We wanted, at the end of the day, to create a proper doorstopper of a book– one that rewards you for diving in with a veritable feast of allusions, easter eggs, and wordplay. Babel involves a full-throttled grappling with Victorian history and literature–the good, the bad, and the ugly.

Babel, I hope, has taken all the threads of Victorian fiction and spun them together to make something new.

R.F. Kuang

I did an interview earlier this week where I was asked why the novel begins with a lengthy author’s note on my representations of Oxford and England if the first chapter proceeds to drop the reader in Canton, China. The answer is that Babel seeks to represent the Victorian England for the truly global and cosmopolitan place it was. Victorians were sailing to China all the time! When we think of Victorian novels we tend to think of parochial, domestic dramas; of ballrooms and narrow alleys and bridges across the Thames. 

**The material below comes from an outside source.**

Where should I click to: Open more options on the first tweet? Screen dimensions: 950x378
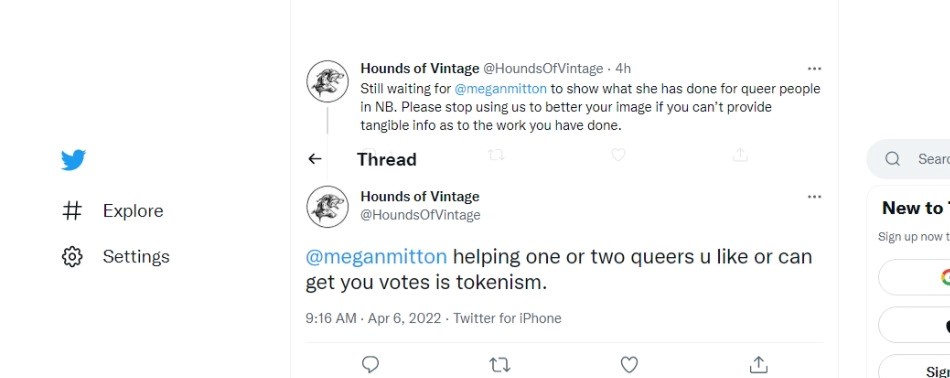point(815,68)
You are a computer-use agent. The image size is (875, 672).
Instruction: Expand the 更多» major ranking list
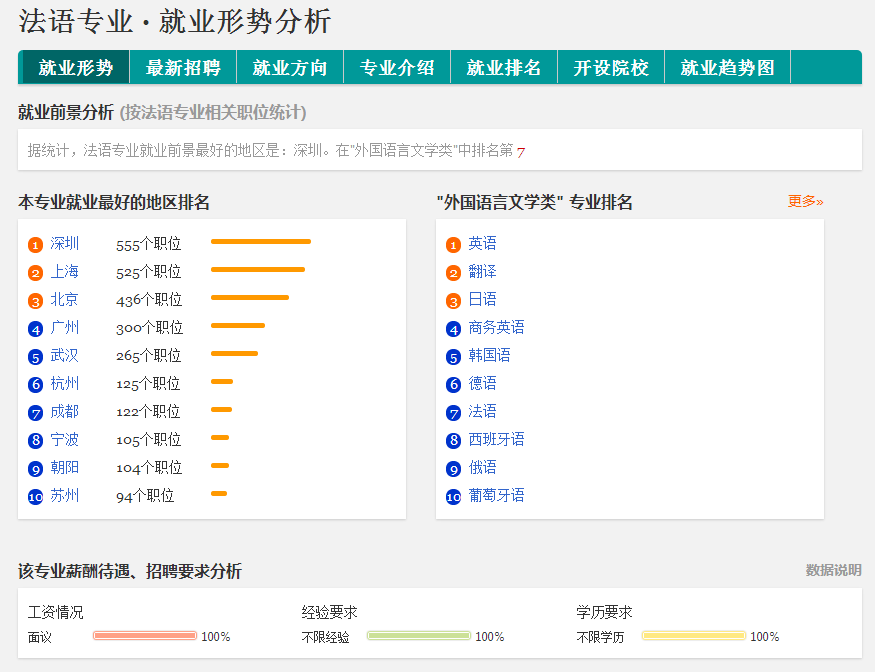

But in the 1830s, it was impossible to get through an afternoon tea without using words and goods–sugar, coffee, porcelain–brought back through colonial trade networks spanning the globe. And it was impossible to walk through London’s streets without hearing seeing a variety of faces; hearing a variety of languages and dialects and regional accents. Why, then, should our fiction about that era center on the same kinds of subjects over and over again?

Babel is not so much an intervention against the Victorian canon as it wholly embraces it – all its rhetorical flourishes and narrative tropes and ideological biases. I don’t believe in casting out the old, but I love adding previously unheard voices into the mix. Babel, I hope, has taken all the threads of Victorian fiction and spun them together to make something new. I can’t wait to see it on shelves.